XIII Edición
Curso 2016 - 2017
La carga
María Lucini, 16 años
Colegio Puertapalma (Badajoz)
Caminaba por un sendero flanqueado por altos árboles. El sol brillaba con fuerza, pero una leve brisa y la sombra que producían las copas de los árboles mantenían al caminante a salvo del calor. El paisaje era muy bello, pues el bosque rebosaba vida: al caminante le llegaban los sonidos que emitían los pájaros y un pequeño riachuelo lo acompañaba con el cantar de sus aguas mientras avanzaba.
A cada paso que daba descubría nuevas especies de arbustos, cuyas coloridas flores le animaban a seguir, como los animales que salían a su paso. El bosque le había hecho olvidar el peso que cargaba. Sin embargo, estaba unido a una roca que lo superaba dos veces en tamaño. Lo ataban a ella unas cuerdas que tenía enroscadas en los brazos y las piernas. La más gruesa, la que más le oprimía, le rodeaba la cintura. Claro que no tenía que preocuparse por eso ahora, no mientras estuviera en la arboleda.
Continuó andando a la vez que disfrutaba de la belleza del entorno, pero eso duró poco. Sin aviso, el bosque se quedó atrás y fue sustituido por un desierto árido. Sin árboles, el caminante no tuvo donde cobijarse del sol que le quemaba la piel. La arena ralentizó su paso y lo hizo más pesado: caminaba entre las dunas, realizando un esfuerzo sobrehumano. El sudor le caía por la frente y la espalda. Los lugares por los que le sujetaban las cuerdas le escocían de forma insoportable. Aun así, siguió, poniendo sus capacidades al límite. Pero llegó un momento en el que no pudo más.
Paró, decidido a usar la navaja que ella, la culpable de su sufrimiento, le había dado cuando accedió a llevar la carga, en un momento de debilidad y buenos deseos en el que ambos confiaron en que él sería capaz de llevar aquel peso.
Comenzó librándose de las ligaduras más finas, las que le maniataban las muñecas y los tobillos. Cortó y cortó durante un buen rato, respirando con alivio cada vez que rompía una atadura. Finalmente, no le quedó más que la cuerda de su cintura.
Se había deshecho de las ligaduras con un solo tajo, pero sospechó que con la soga más gruesa no sería tan fácil. Lo confirmó al comprobar cómo la atadura ni siquiera salió dañada con el roce de la navaja. Además, sintió que le llegaba una puñalada al corazón.

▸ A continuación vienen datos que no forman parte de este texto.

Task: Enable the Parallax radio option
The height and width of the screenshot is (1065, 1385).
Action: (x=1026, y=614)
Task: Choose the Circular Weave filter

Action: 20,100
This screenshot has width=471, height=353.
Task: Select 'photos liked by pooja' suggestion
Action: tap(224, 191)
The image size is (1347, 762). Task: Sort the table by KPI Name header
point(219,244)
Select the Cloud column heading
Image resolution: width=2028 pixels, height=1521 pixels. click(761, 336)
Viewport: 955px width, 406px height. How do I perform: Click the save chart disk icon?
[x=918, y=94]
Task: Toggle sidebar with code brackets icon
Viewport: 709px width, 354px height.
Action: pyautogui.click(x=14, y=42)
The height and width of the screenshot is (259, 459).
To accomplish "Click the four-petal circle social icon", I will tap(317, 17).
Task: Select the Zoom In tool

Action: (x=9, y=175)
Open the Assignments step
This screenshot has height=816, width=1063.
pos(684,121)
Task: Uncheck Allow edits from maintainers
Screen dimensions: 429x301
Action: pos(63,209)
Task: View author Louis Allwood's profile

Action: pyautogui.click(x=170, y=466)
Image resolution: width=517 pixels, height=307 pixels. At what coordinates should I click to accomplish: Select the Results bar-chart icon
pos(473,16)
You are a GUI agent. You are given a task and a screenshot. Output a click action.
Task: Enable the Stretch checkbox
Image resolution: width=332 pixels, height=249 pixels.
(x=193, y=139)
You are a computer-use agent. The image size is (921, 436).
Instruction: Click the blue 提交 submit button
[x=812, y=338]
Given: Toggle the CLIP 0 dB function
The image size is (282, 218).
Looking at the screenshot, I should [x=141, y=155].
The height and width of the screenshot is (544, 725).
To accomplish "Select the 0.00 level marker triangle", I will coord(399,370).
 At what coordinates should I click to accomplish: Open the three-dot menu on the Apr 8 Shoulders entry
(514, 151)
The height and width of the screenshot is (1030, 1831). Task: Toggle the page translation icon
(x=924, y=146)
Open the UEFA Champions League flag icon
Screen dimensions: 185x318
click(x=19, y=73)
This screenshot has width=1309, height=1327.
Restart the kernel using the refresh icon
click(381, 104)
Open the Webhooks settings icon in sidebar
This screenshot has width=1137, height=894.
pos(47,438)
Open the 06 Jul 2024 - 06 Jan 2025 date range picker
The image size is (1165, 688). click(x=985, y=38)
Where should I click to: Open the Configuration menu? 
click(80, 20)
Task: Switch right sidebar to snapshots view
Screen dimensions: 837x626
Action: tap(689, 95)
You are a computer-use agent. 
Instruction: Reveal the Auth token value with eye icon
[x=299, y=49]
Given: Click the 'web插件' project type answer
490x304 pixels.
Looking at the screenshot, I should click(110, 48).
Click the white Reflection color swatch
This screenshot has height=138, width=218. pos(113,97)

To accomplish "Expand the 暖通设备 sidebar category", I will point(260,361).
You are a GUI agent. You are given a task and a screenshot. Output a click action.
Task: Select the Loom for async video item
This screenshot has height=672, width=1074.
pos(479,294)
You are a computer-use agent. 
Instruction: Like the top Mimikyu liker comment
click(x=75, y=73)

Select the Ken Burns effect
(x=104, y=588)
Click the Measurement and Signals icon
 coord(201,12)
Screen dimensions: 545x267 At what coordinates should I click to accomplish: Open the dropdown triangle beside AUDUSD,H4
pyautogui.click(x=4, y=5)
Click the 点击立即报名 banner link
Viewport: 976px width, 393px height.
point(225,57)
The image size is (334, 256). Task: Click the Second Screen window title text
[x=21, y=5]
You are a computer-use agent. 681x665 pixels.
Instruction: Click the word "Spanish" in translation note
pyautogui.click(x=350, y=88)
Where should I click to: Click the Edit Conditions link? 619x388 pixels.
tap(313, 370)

Aquel nuevo dolor le cogió desprevenido y le tiró al suelo, donde permaneció paralizado durante unos instantes. Pero no quería rendirse; se levantó y volvió a intentarlo.
Con el segundo tajo, llegó una segunda puñalada. Y no había una sola marca en la cuerda. A pesar de que apenas le quedaba aliento, estaba decidido a terminar lo que había comenzado.
Cada puñalada dolía más y necesitaba descansar después de cada tajo. Tras muchas horas, logró dejar algunas señales de su esfuerzo en la soga. Pero su liberación seguía lejos y el dolor lo estaba matando. Entonces, preso de la frustración, comenzó a cortar la cuerda con furia, de forma continuada, pero su corazón recibió un nuevo golpe, como un puñetazo. En ese momento rompió a llorar y se derrumbó bajo el sol, que seguía hiriéndolo, implacable. Tras un rato logró secarse las lágrimas y ponerse en pie. Se resignó y permitió que las cuerdas que había soltado volvieran a atarle.
Se alejó a través de las dunas, consciente de que nunca se libraría de su carga.